A console gamer would not have to worry about whether or not his machine is capable of running his game. Going to a gaming party, he need not have to lug around a rig weighing more than twenty pounds, along with a keyboard, mouse, LCD screen, and various plugs. If he needed to bring anything, it would probably be a bag of Doritos and maybe a controller if the party was running short. In any retail game store, console games are in full display, while the PC section is unceremoniously cordoned off to a tiny corner like a bargain bin.
In spite of all of the above, it seems that PC gaming is alive and well, and even outperforming the console market according to the likes of David Cole from DFC Intelligence.
While Digital Rights Management (DRM) was begrudgingly accepted by the PC community, it was absolutely rejected by its console counterpart; Microsoft changed its used-game policy for its Xbox One following a major uproar following E3 2013.
Digital distribution became more necessary for the PC, as most developers took notice of PC gamers pirating their products with impunity; Cliff Bleszinski vowing never to port the second and third Gears of War games after the first game got pirated in record numbers.
Some developers have tackled the issue by requiring the user to install software such as Starforce or forcing the user to constantly be online as was the case with Command and Conquer 4. Other developers got creative and forewent restrictive software, only to deploy punishing elements in the game that would seriously dampen the experience, such as the invulnerable, incredibly agile scorpion monster in Serious Sam 3: BFE, and a major decline in sales for the player in a Game Dev Tycoon, obviously because the “game” that the player is “developing” is being pirated.
Other developers realise that some gamers just do not want to spend a dime on the core gaming experience, and thus games such as League of Legends and Mechwarrior Online were released, only charging players for personalised features that are unessential to the main experience.
The same cannot be said for the console market; Sony’s PSP Go, a version of their portable handheld that went download-only, was discontinued in 2011. The newest Killer Instinct, the most prominent example of a console free-to-play game is more a glorified demo whose full version can be purchased at market price, and it remains to be seen as to whether or not it will be successful.

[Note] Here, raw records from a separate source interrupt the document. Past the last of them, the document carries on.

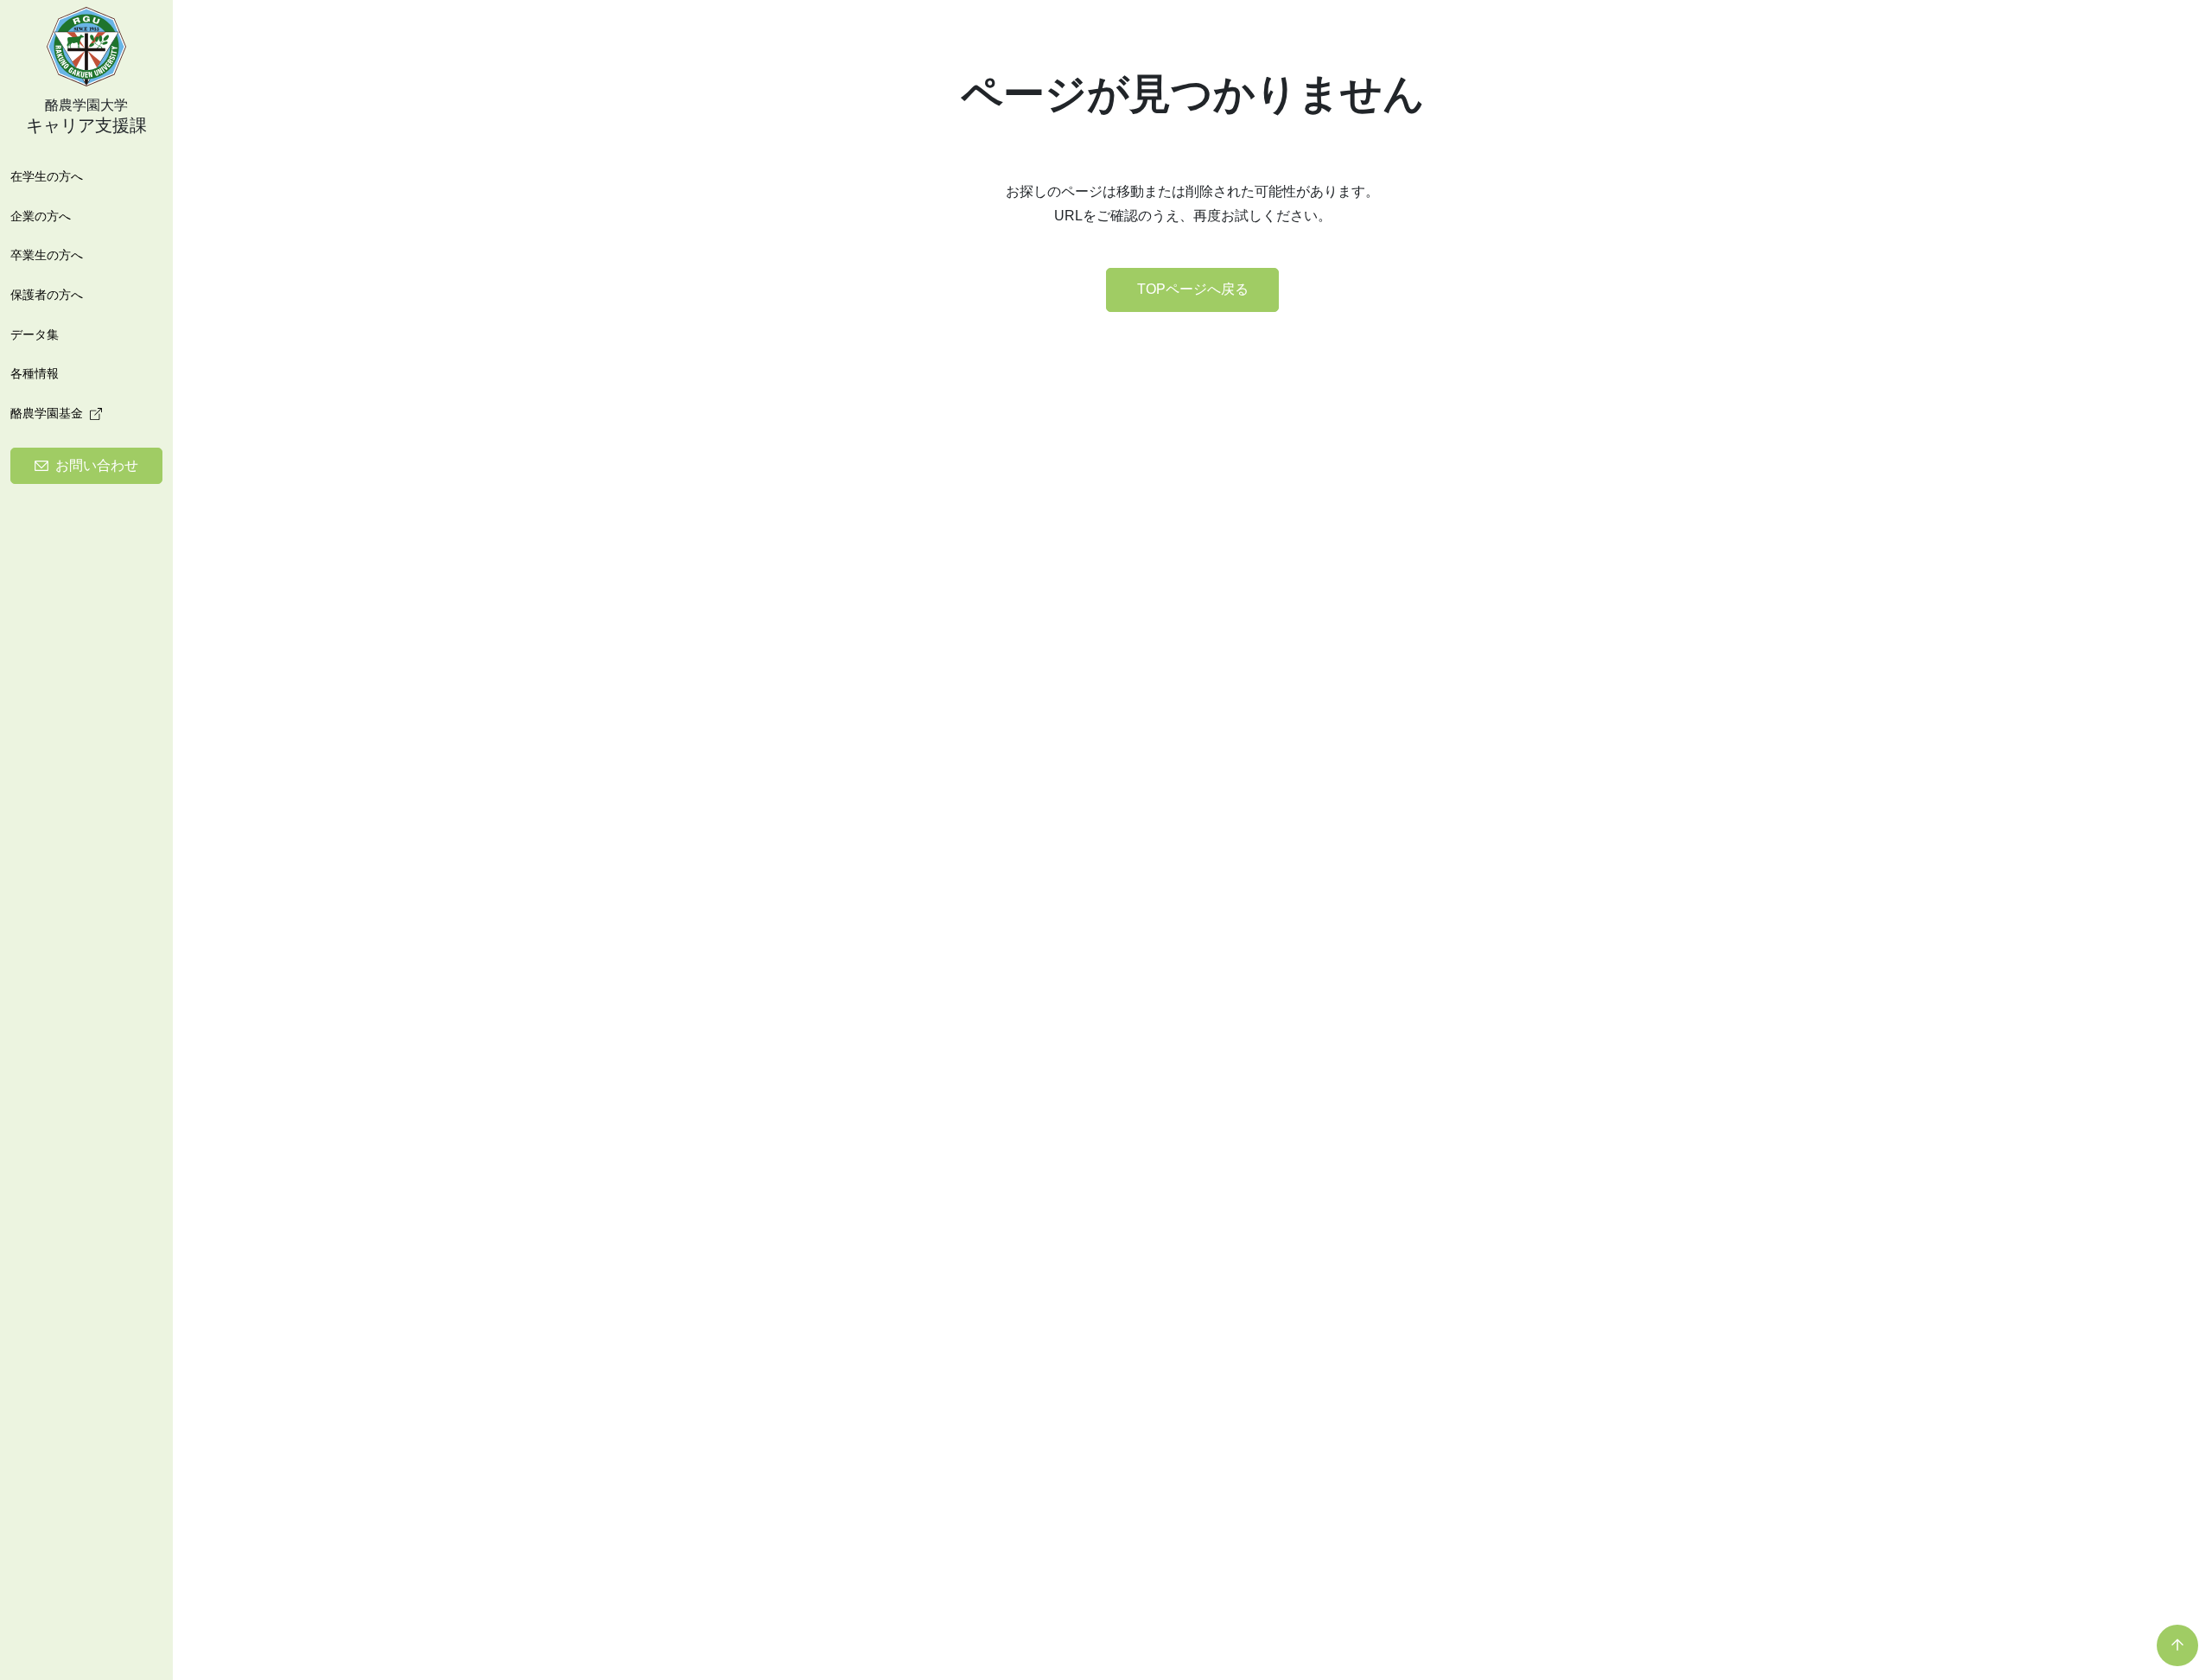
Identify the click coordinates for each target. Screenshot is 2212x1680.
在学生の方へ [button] (46, 176)
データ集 (34, 334)
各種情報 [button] (34, 373)
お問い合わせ (96, 465)
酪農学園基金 (46, 413)
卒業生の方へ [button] (46, 255)
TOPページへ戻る (1193, 289)
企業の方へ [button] (40, 216)
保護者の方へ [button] (46, 295)
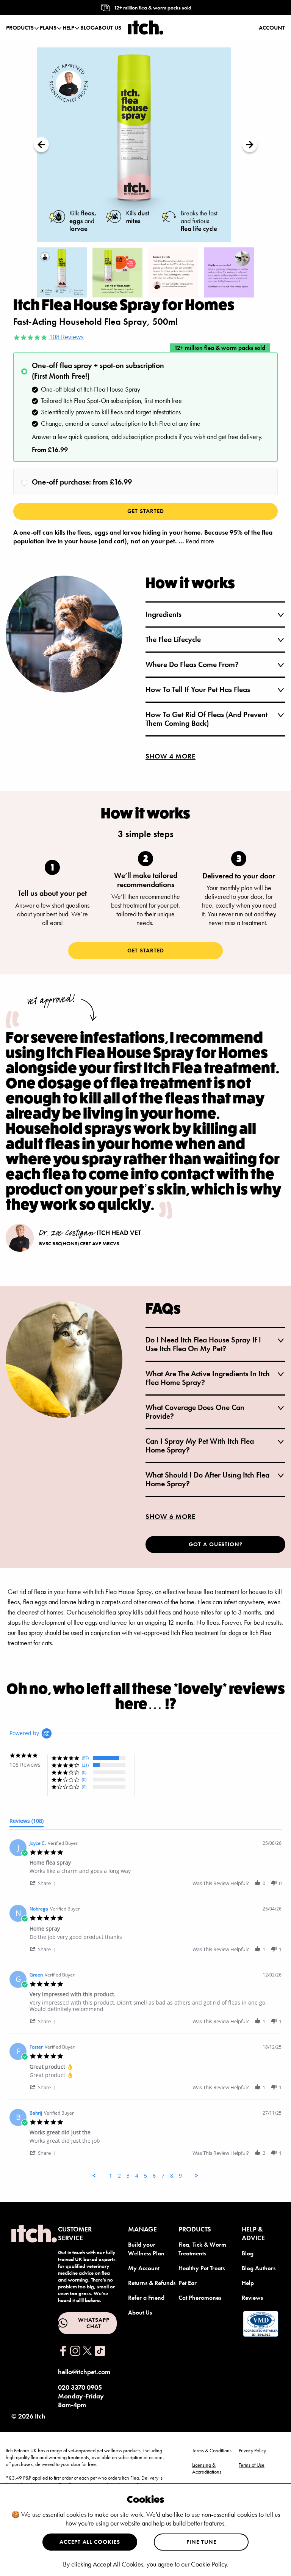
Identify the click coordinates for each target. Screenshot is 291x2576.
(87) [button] (85, 1758)
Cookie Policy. (209, 2564)
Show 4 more (171, 756)
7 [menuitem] (162, 2175)
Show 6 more (171, 1516)
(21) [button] (85, 1765)
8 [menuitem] (171, 2175)
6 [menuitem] (154, 2175)
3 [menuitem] (128, 2175)
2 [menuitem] (119, 2175)
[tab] (26, 1822)
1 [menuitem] (110, 2175)
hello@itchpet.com (84, 2371)
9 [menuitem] (180, 2175)
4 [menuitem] (136, 2175)
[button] (44, 1883)
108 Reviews (66, 337)
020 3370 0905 (80, 2387)
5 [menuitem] (145, 2175)
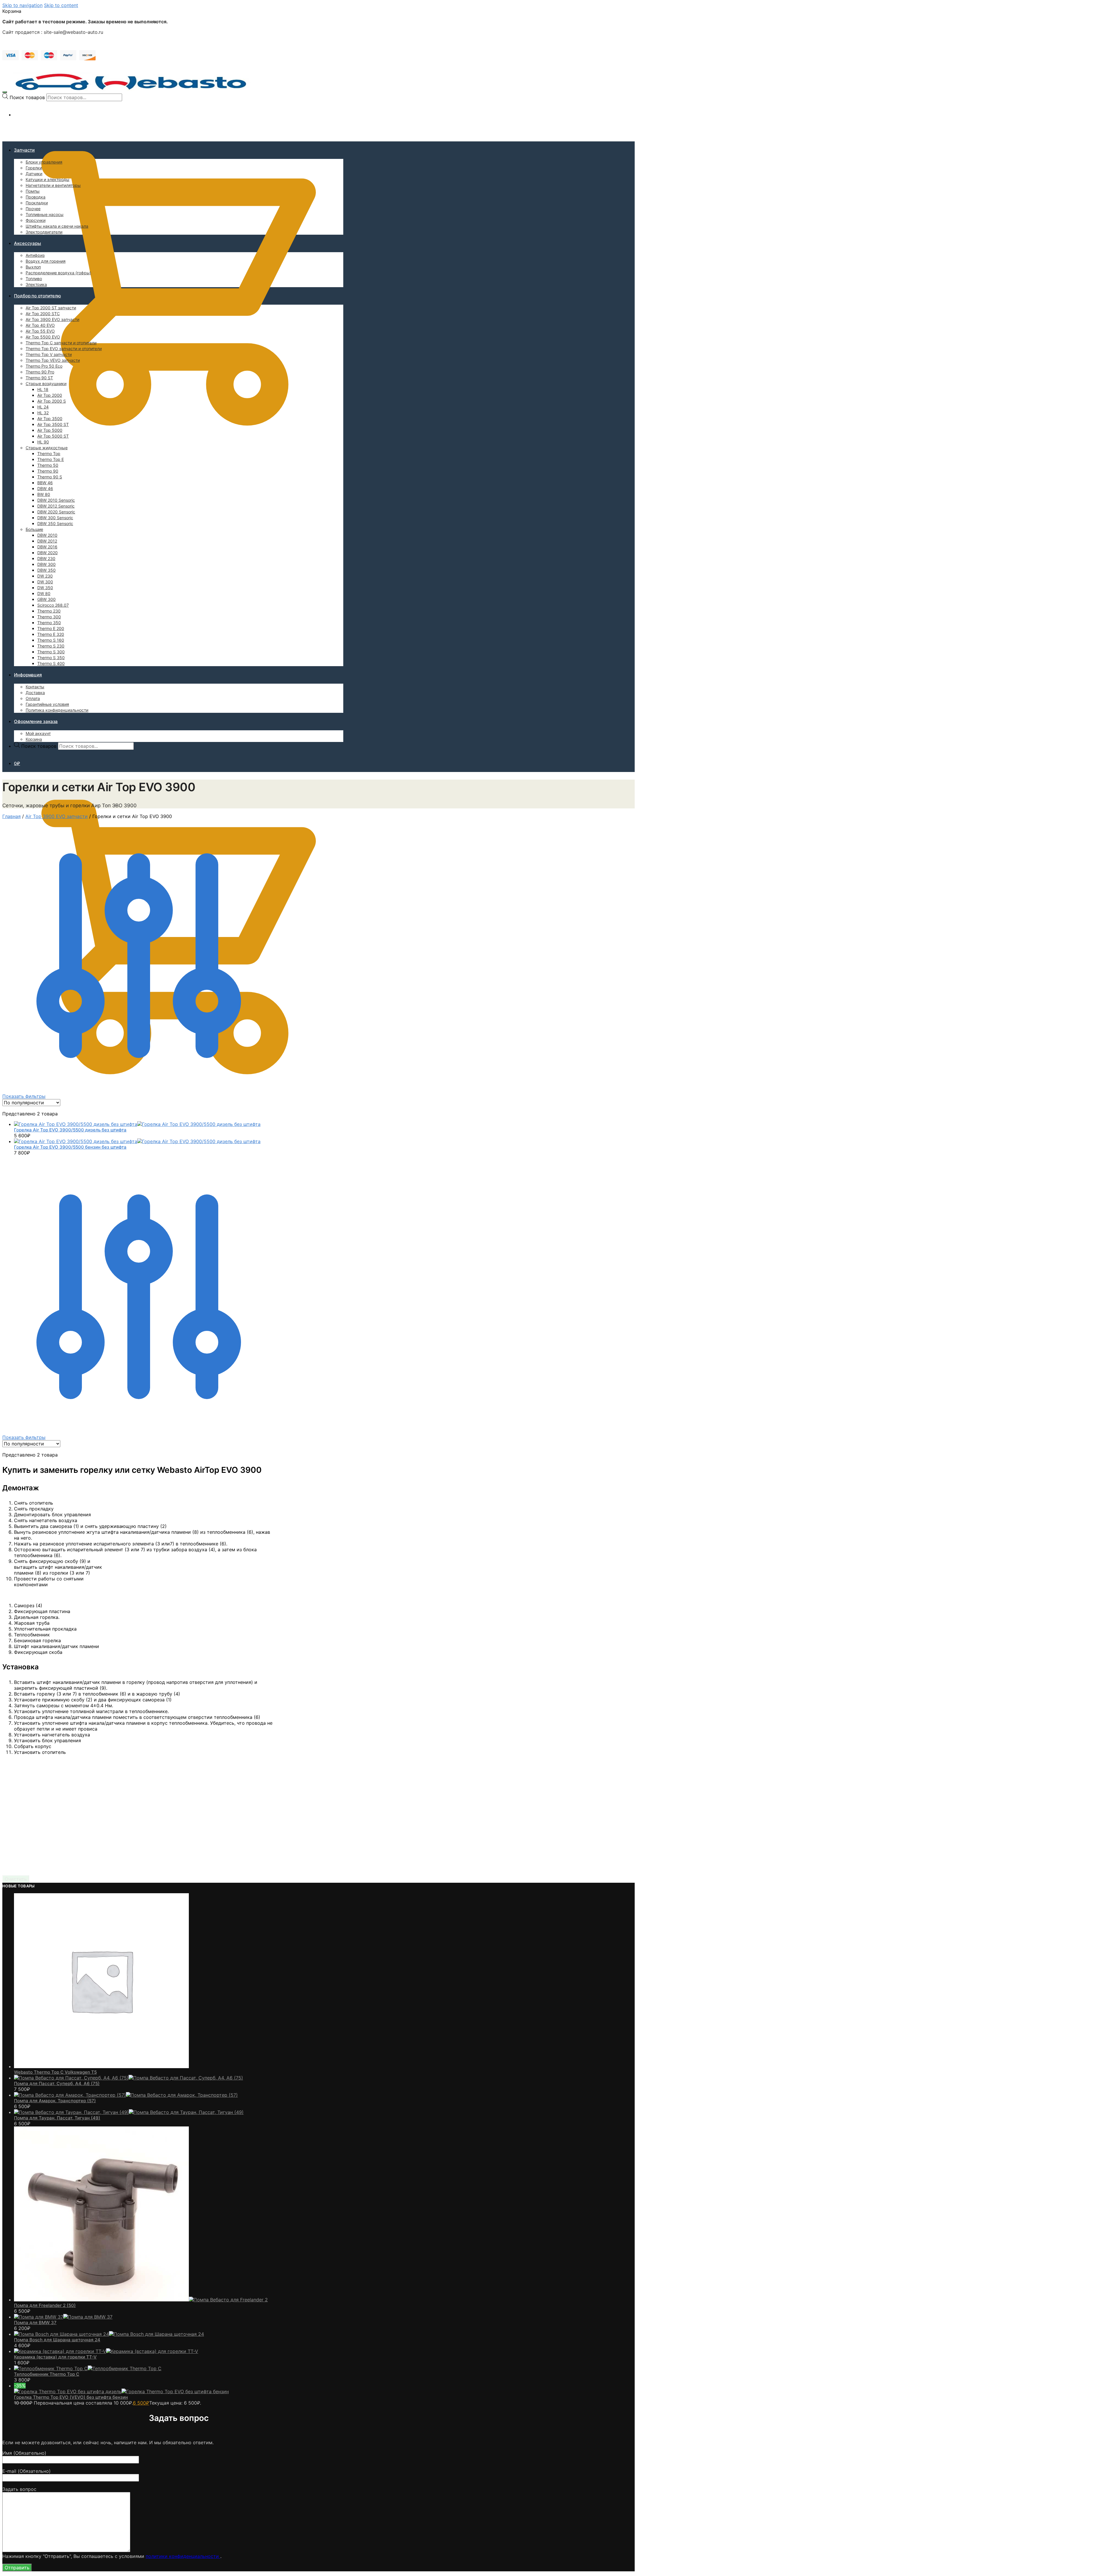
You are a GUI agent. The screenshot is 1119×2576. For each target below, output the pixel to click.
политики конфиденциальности (183, 2556)
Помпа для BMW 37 (35, 2322)
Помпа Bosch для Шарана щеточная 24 (57, 2339)
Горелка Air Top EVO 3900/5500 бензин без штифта (70, 1147)
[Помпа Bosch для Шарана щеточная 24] (109, 2334)
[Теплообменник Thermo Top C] (87, 2368)
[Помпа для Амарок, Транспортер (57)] (126, 2095)
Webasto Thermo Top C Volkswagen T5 (55, 2072)
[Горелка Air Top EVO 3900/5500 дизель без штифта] (137, 1124)
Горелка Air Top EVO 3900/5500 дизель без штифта (70, 1130)
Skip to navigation (22, 5)
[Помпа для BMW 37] (63, 2317)
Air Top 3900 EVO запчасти (56, 816)
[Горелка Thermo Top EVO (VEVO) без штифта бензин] (121, 2391)
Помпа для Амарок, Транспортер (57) (55, 2100)
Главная (11, 816)
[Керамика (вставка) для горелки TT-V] (106, 2351)
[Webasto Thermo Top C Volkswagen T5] (101, 2066)
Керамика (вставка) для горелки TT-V (55, 2357)
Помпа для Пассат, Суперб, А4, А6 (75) (57, 2083)
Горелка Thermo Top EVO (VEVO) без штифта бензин (71, 2397)
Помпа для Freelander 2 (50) (45, 2305)
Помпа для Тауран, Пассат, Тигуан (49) (57, 2118)
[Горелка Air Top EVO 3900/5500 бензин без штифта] (137, 1141)
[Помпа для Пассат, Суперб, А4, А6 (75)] (128, 2078)
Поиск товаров (27, 97)
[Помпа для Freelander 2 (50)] (141, 2300)
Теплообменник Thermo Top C (46, 2374)
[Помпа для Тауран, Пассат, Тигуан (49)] (129, 2112)
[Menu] (4, 92)
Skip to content (61, 5)
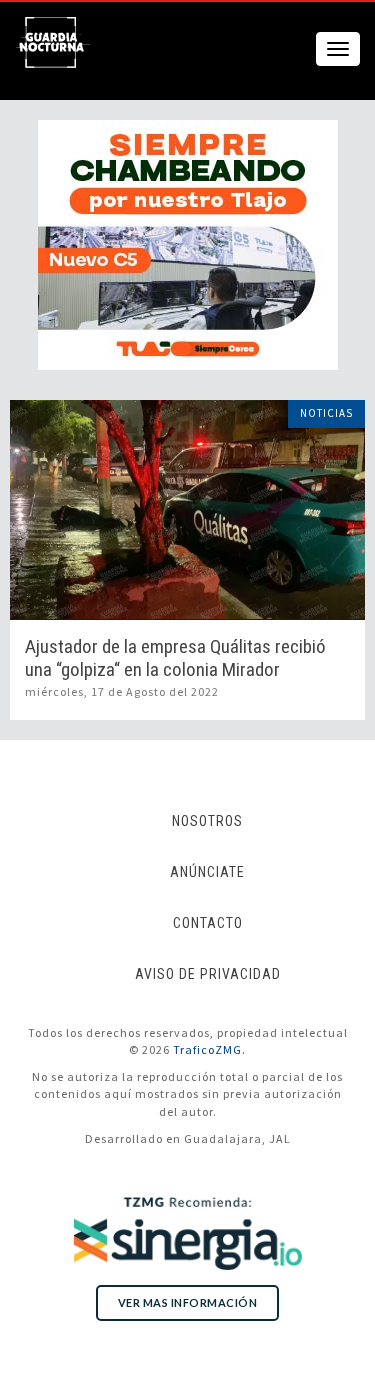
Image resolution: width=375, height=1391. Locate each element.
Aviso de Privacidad (208, 974)
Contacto (208, 923)
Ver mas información (188, 1302)
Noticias (326, 413)
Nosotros (207, 821)
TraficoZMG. (209, 1049)
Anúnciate (207, 872)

Nevertheless, it is much harder to steal a console game than it is to steal a PC one; the latter only needs an access to a file-sharing website and a client to download the files. The former needs to modify the console, something that requires advanced techniques such as soldering a chip into the board, and even then, there is a great chance that he might find his subscription to Xbox Live or Playstation Network terminated. Of course, a console gamer could just do things the old-fashioned way and rob a gaming store, but that usually does not turn out very well.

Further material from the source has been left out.